Sync MySQL Data to PolarSearch via AutoETL - PolarDB

Running full-text search or complex analysis on PolarDB for MySQL can affect core service stability. AutoETL is a built-in capability of PolarDB for MySQL that continuously synchronizes data from the read-write node to a PolarSearch node within the same cluster—no external ETL tools required. Use a search view or an ETL stored procedure to create a synchronization link and offload search and analysis workloads from online transaction processing (OLTP) workloads.

Note

AutoETL is currently in phased release. Submit a ticket to request access before using this feature.

Choose a synchronization method

AutoETL provides two methods for creating a data synchronization link:

Method	Syntax	Best for
Search view	`CREATE SEARCH VIEW` (standard SQL)	Most single-table sync and multi-table aggregation scenarios. The system handles all underlying connection details automatically.
ETL stored procedure (`dbms_etl.sync_by_sql`)	Flink SQL-compatible syntax	Complex data cleansing, transformation, and aggregation. Gives you full control over source and target connection configuration.

For most use cases, start with a search view—it requires less configuration and no Flink SQL knowledge.

Prerequisites

Before you begin, make sure that:

Cluster version meets the minimum revision for your chosen method:
Method MySQL 8.0.1 (minimum revision) MySQL 8.0.2 (minimum revision)
Search view 8.0.1.1.54 8.0.2.2.34
ETL stored procedure 8.0.1.1.52 8.0.2.2.33
Binlog is enabled on your cluster. See Enable binary logging.
The source table has a primary key or unique key.
Your account has the ALTER permission on all source tables and the SELECT permission on the relevant columns.

Method	MySQL 8.0.1 (minimum revision)	MySQL 8.0.2 (minimum revision)
Search view	8.0.1.1.54	8.0.2.2.34
ETL stored procedure	8.0.1.1.52	8.0.2.2.33

Limitations

Only synchronization from PolarDB for MySQL to a PolarSearch node within the same cluster is supported.
The following data types are not supported: BIT, and spatial types (GEOMETRY, POINT, LINESTRING, POLYGON, MULTIPOINT, MULTILINESTRING, MULTIPOLYGON, GEOMETRYCOLLECTION).
Search views define synchronization semantics only—they cannot be queried directly.
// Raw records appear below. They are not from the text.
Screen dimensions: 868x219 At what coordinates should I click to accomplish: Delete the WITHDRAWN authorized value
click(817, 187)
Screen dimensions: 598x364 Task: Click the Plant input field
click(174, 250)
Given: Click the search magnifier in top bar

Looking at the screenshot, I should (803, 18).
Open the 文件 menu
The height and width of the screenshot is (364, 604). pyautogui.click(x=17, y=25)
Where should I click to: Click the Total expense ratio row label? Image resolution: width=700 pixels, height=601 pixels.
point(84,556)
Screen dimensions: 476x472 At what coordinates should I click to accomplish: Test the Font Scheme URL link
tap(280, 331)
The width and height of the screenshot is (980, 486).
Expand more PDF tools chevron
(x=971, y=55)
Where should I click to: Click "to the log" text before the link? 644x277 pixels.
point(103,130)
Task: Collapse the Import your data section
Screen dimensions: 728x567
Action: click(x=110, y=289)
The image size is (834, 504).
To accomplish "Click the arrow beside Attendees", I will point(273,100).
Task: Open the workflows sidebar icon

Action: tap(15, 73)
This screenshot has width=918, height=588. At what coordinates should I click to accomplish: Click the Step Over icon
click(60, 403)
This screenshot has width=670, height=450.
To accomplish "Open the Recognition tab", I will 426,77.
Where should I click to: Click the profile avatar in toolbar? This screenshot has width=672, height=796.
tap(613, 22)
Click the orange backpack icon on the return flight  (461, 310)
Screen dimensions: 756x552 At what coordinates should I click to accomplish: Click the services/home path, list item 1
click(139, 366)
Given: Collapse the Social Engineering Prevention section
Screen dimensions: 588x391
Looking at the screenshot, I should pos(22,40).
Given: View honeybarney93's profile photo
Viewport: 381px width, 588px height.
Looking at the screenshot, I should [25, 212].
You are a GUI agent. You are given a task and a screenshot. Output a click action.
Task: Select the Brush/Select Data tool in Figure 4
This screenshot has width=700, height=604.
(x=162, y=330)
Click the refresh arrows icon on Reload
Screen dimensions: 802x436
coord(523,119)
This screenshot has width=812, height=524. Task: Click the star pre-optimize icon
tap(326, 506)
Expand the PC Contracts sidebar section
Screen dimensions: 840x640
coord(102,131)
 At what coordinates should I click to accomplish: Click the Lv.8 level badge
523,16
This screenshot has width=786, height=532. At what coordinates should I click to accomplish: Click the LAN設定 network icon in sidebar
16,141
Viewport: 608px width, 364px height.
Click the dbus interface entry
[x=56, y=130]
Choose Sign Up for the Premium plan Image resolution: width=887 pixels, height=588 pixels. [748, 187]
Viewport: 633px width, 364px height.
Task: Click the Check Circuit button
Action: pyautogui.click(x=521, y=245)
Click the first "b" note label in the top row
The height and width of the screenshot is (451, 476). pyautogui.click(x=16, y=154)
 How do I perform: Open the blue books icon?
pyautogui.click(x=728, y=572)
To query synchronized data, connect to the PolarSearch node.
New columns added to a source table after a search view is created are not automatically synchronized. To synchronize new columns, see Modify a search view.
DDL changes on a source table require specific handling to avoid interrupting synchronization. For details, see DDL Change Rules and Practices.

Search views

A search view uses standard SQL to declare synchronization logic. After creation, the system automatically establishes a continuous data synchronization link from the source table to the PolarSearch node.

Create a search view

Syntax

CREATE SEARCH VIEW view_name [(column_list, PRIMARY KEY (pk_column_list))] AS select_statement;

Parameters

Parameter	Required	Default	Description
`view_name`	Yes	—	Name of the search view. Also used as the target index name on the PolarSearch node.
`column_list`	No	Source table column names (for single-table sync)	Column definitions for the search view. Separate multiple columns with a comma (`,`).
`pk_column_list`	No	First column in `column_list`; for single-table sync, the source table primary key	Specifies which column maps to the document ID on the PolarSearch index.
`select_statement`	Yes	—	A `SELECT` statement that defines the data source and synchronization logic. Supports single-table queries and `JOIN`, `UNION ALL`, and `GROUP BY` operations.

Usage notes

To use a custom target index, create and configure it on the PolarSearch node before creating the search view. If the target index does not exist at creation time, the system creates it automatically.
To configure advanced synchronization parameters—such as JSON field conversions or routing fields for multi-table aggregation—see AutoETL Parameter Configuration and Practice Cases.

Data preparation

The following examples use test tables. Run these statements in PolarDB for MySQL to set up the data:

CREATE DATABASE IF NOT EXISTS db1;
CREATE DATABASE IF NOT EXISTS db2;

USE db1;
CREATE TABLE IF NOT EXISTS t1 (
    id INT PRIMARY KEY,
    c1 VARCHAR(100),
    c2 VARCHAR(100)
);
INSERT INTO t1(id, c1, c2) VALUES
(1, 'apple', 'red'),
(2, 'banana', 'yellow'),
(3, 'grape', 'purple');

USE db2;
CREATE TABLE IF NOT EXISTS t2 (id INT PRIMARY KEY, c2 INT);
INSERT INTO t2(id, c2) VALUES (1, 111), (2, 222), (4, 444);

Examples

Full table sync — synchronize all columns from db1.t1. The view name view_test becomes the target index name in PolarSearch.
```
CREATE SEARCH VIEW view_test AS SELECT * FROM db1.t1;
```

Column selection — synchronize only c1 and c2.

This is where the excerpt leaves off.